5. En dépit de la demande de régularisation qui lui a été adressée le 15 avril 2025 par l'intermédiaire de l'application Télérecours et dont il a pris connaissance le même jour, M. A n'a pas retourné le formulaire. Dans sa requête, il se borne à soutenir qu'il est de bonne foi dès lors que l'indu provient d'une erreur de la caisse d'allocations familiales du Rhône et que sa situation financière ne lui permet pas de rembourser l'indu. Toutefois, si l'impossibilité de payer la somme due pour cause de précarité et la bonne foi peuvent être avancées à l'appui d'une demande de remise gracieuse ou d'échelonnement de la dette, la situation de précarité dont se prévaut le requérant est sans incidence sur le bien-fondé de la décision par laquelle l'autorité administrative a mis à sa charge l'indu en litige. Par suite, ce moyen, inopérant, ne peut qu'être écarté.
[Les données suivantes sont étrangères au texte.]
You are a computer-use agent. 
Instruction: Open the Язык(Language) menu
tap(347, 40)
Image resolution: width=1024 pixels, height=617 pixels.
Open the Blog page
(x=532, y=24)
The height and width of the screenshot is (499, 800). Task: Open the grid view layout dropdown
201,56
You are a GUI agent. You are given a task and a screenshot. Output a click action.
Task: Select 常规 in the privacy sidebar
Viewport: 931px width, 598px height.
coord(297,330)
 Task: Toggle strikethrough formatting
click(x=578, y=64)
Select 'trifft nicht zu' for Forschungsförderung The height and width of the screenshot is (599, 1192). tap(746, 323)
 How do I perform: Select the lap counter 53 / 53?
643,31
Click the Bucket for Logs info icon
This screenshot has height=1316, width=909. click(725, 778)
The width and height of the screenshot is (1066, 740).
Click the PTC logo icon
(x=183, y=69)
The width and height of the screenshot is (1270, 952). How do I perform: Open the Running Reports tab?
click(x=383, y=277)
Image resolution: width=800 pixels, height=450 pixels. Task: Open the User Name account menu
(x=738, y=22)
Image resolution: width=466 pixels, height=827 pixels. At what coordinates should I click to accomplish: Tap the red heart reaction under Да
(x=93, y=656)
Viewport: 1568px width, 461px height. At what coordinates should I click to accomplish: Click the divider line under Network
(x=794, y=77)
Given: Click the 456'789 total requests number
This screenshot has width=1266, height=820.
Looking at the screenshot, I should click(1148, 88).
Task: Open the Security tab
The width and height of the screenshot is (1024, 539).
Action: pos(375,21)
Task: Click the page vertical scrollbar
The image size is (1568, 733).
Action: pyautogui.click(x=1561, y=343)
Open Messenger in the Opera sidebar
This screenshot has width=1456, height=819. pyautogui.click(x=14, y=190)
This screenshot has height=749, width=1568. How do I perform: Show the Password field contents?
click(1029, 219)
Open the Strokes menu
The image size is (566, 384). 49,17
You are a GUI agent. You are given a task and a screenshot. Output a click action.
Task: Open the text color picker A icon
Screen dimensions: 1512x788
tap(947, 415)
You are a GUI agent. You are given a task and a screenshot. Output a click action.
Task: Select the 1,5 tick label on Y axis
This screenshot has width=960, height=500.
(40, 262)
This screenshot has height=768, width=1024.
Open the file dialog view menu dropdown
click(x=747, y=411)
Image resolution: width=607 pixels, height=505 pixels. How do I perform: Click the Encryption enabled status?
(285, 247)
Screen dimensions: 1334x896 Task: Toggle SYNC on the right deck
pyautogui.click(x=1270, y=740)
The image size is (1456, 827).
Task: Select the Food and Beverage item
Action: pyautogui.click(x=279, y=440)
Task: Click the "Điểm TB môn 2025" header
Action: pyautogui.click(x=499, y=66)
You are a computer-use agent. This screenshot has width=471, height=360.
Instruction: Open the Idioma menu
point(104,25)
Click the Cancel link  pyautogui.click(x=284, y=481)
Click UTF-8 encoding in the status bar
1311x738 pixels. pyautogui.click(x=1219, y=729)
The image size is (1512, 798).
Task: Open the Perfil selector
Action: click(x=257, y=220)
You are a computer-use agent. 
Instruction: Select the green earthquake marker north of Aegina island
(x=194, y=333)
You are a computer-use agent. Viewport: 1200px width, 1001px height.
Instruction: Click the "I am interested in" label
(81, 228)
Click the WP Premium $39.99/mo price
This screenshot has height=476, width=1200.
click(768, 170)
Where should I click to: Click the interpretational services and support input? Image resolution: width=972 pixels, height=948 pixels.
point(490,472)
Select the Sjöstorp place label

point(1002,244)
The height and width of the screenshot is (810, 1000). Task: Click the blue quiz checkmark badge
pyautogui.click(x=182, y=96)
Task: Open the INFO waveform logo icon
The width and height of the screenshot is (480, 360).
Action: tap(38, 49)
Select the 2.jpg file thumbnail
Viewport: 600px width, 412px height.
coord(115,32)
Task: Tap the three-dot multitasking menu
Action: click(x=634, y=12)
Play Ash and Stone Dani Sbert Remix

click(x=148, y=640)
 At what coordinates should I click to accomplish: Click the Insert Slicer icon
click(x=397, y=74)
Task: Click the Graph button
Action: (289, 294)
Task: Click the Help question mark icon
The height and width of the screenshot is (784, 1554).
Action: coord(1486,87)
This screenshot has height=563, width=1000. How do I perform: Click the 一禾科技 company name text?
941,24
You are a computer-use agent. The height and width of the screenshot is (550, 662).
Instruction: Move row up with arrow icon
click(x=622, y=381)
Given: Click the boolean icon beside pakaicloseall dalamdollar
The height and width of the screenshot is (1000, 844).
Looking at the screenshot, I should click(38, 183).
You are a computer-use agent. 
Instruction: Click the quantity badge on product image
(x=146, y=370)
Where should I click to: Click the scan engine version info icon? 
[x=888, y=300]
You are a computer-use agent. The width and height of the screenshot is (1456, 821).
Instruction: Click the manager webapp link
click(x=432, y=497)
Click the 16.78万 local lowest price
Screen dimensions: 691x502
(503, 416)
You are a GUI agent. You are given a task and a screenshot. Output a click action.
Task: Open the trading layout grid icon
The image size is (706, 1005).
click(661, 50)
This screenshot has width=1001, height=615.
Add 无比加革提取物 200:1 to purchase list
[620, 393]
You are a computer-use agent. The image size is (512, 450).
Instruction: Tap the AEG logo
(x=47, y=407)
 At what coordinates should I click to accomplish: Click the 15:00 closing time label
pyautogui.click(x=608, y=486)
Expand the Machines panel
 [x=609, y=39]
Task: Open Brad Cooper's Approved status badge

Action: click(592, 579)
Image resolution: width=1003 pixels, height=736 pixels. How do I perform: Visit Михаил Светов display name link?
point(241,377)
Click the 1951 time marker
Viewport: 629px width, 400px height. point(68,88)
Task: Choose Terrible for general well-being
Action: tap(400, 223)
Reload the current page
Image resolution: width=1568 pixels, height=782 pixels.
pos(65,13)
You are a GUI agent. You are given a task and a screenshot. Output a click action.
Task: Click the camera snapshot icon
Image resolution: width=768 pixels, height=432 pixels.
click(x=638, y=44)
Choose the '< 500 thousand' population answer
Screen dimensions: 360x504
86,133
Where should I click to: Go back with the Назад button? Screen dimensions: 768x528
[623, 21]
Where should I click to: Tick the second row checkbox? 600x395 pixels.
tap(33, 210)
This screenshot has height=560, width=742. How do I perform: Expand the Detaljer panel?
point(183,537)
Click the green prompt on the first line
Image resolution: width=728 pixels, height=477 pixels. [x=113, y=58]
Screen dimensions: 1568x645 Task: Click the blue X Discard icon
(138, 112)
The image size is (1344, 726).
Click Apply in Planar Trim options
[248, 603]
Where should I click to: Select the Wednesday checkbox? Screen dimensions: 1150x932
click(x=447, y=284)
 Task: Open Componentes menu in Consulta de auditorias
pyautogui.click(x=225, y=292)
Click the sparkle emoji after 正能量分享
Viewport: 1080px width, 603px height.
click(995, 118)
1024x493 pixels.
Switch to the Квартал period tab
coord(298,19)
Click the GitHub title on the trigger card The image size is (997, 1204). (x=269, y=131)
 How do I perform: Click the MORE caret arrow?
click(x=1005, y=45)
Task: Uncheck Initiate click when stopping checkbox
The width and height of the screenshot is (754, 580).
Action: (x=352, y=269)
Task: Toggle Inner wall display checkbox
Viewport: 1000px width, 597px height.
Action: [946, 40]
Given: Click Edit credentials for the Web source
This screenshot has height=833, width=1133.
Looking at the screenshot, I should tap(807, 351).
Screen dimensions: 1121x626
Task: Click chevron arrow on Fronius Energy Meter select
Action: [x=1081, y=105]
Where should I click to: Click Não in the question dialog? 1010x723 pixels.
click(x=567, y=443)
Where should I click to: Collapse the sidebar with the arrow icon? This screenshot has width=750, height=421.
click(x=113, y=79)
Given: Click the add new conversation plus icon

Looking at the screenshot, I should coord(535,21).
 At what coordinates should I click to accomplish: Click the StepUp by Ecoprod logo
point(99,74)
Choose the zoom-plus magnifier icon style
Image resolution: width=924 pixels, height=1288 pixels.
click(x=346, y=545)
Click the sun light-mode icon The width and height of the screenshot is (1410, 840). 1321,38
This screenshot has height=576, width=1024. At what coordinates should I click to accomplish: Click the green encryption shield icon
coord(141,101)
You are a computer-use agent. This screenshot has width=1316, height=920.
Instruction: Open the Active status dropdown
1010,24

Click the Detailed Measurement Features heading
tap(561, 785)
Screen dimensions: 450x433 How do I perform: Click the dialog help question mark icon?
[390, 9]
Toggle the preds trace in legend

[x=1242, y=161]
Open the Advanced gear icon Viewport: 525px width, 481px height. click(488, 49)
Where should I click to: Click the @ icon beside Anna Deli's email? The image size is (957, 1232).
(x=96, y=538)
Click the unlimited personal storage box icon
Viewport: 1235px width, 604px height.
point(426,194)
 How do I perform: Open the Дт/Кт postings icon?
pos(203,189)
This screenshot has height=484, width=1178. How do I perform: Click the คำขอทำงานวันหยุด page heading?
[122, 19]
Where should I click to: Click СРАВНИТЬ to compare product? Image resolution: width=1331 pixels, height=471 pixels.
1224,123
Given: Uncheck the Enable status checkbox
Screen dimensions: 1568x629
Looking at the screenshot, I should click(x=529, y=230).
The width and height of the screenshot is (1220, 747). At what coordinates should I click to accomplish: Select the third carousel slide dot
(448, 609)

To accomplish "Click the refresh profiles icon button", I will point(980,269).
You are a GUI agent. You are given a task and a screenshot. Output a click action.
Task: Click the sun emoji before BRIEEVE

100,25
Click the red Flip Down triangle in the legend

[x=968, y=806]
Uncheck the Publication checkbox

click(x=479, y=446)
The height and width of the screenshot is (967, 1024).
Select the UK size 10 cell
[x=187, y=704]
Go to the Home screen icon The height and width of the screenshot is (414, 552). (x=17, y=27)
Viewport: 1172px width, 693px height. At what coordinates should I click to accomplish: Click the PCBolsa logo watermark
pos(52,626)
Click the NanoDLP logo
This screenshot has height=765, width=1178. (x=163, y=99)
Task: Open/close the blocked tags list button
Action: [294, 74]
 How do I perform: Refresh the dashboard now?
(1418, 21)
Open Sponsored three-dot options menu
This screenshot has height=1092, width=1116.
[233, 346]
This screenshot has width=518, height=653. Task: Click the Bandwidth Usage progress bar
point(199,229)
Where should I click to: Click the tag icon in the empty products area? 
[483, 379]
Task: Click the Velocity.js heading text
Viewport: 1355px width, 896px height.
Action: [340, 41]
Dans ces conditions, la requête, qui ne comporte que l'énoncé d'un moyen inopérant permettant d'en apprécier le bien-fondé, doit être rejetée en application des dispositions précitées du 7° de l'article R. 222-1 du code de justice administrative.

O R D O N N E :

Article 1er : La requête de M. A est rejetée.

Article 2 : La présente ordonnance sera notifiée à M. B A et à la caisse d'allocations familiales du Rhône.

Fait à Lyon, le 15 juillet 2025.

La première vice-présidente,

D. Jourdan

La République mande et ordonne à la préfète du Rhône en ce qui la concerne, ou à tous commissaires de justice à ce requis en ce qui concerne les voies de droit commun contre les parties privées, de pourvoir à l'exécution de la présente décision.